学者简介以及论文摘要
A.K.M 山姆苏丁:美国马里兰大学医学院病理学教授。
山姆教授毕业于孟加拉大学达卡医学院病理学专业,曾在巴尔的摩马里兰大学附属医院约翰霍普金斯医学院做实习医生,并获得了马里兰大学癌症研究博士学位。他在1977成为马里兰大学教师,并多次获得年度最佳教师奖。
肿瘤形成和癌症预防的研究一直是山姆教授工作的重点。他对早期癌变的研究开发了一个简单的测试,即对结肠、肺发育及乳腺等进行癌症和癌前病变筛查。山姆教授也是证明B族维生素肌醇和植酸(IP6)抗肿瘤和免疫调节作用的先驱科学家。他拥有多项在癌症筛选试验及IP6上的专利,发表了大量的学术论文、书刊和书评。

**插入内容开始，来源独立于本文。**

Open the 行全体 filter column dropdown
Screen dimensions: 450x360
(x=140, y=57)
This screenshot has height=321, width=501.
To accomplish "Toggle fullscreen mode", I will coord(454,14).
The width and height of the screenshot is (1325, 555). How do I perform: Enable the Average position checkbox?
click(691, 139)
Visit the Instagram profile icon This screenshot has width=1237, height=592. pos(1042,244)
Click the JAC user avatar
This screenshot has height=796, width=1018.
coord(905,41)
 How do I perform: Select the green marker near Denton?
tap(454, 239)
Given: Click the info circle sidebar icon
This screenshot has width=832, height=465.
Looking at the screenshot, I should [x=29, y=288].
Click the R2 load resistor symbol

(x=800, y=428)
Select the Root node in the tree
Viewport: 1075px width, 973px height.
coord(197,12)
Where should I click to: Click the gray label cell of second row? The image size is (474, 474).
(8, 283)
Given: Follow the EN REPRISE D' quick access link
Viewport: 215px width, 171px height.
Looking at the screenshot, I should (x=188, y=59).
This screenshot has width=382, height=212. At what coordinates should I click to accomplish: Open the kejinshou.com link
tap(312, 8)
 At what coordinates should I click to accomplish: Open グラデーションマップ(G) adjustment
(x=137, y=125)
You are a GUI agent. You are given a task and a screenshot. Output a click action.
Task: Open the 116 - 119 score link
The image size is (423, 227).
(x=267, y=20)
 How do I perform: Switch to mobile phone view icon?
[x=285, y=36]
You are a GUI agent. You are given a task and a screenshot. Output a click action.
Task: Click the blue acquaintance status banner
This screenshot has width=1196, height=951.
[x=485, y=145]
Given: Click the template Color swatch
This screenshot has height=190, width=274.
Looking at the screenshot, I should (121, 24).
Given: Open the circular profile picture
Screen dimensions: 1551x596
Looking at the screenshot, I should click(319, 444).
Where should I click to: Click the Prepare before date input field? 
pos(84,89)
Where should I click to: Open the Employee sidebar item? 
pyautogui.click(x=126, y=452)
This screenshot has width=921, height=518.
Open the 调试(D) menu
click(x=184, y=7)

《IP6 & Inositol Past, Present and Future》
AbulKalam M. Shamsuddin
Professor of Pathology
The University of Maryland School of Medicine USA
Inositol and inositol hexaphosphate (IP6) are ubiquitous, abundantly present in cereals and legumes, and within mammalian cells wherein IP6 is important in regulating vital cellular functions such as signal transduction, cell proliferation and differentiation. Since the discovery of IP6 back in the 1850s, its reputation had enjoyed a rollercoaster ride. Following a period of infamy for 'causing mineral deficiency', it had established itself as a strong antioxidant; and since the late 1980s as an immune-booster and anticancer agent.
A strikingly consistent and reproducible anticancer action of IP6 has been demonstrated in various experimental models of cancer including metastatic and transplantable tumors; Inositol acts synergistically to enhance this action. Recent studies demonstrate protection against radiation damage by IP6 & inositol. Preliminary studies in humans show that IP6 + inositol enhance the anticancer effect of conventional chemotherapy, control cancer metastases, and improve quality of life. IP6 also stimulates insulin secretion from pancreatic β cells, prevents pathological calcification and kidney stone formation, lower elevated serum cholesterol, and reduce pathological platelet activity; inositol prevents complications of diabetes mellitus. IP6 + inositol therefore offers numerous health benefits, including cancer prevention and therapy. Additionally, IP6 has many industrial applications, besides those involving nanotechnology.
New derivatives of IP6 such as IP6-citrate and inositol pyrophosphates (IP7, IP8) have been synthesized and/or discovered. These mimic the functions of the parent molecule; and need to be investigated further.
《Ip6和肌醇的过去现在以及未来》
——A.K.M. 山姆苏丁 美国马里兰大学医学院病理学教授
肌醇和肌醇六磷酸大量地普遍存在于谷类和豆科植物,在哺乳动物细胞内部,IP6在调节活性细胞功能上起着很重要的作用,如信号转导,细胞增殖以及分化。自1850年IP6被发现,其声誉经历了过山车式的褒贬不一。曾因“造成矿物质缺乏症”而遭受骂名,而后逐渐被确定为强抗氧化剂,自上世纪80末,成为公认的免疫增强剂和抗癌药物。
IP6可持续并可再生的抗癌功效十分显著,这一点在包括转移性和移植性肿瘤癌症的多种实验模型中得到证明; 肌醇的协同作用使这一功能大大增强。近年来的研究表明预防IP6和肌醇可防范辐射损伤。在人体上进行的初步研究表明,IP6 +肌醇能够提高常规化疗的抗癌效果,控制肿瘤转移,提高生活质量。 IP6还刺激胰腺β细胞里的胰岛素分泌,防止病理性钙化和肾结石的形成,降低升高的血清胆固醇,减少病理性血小板活性; 肌醇能够防止糖尿病并发症。IP6 +肌醇因而带来大量的健康益处,包括癌症的预防和治疗。此外,除了涉及纳米技术领域,IP6在许多工业中都得到应用。
新的IP6衍生物如 IP6柠檬酸和肌醇焦磷酸盐(IP7, IP8)已被合成和/或被发现。它们模拟母体分子的功能,需要进一步研究。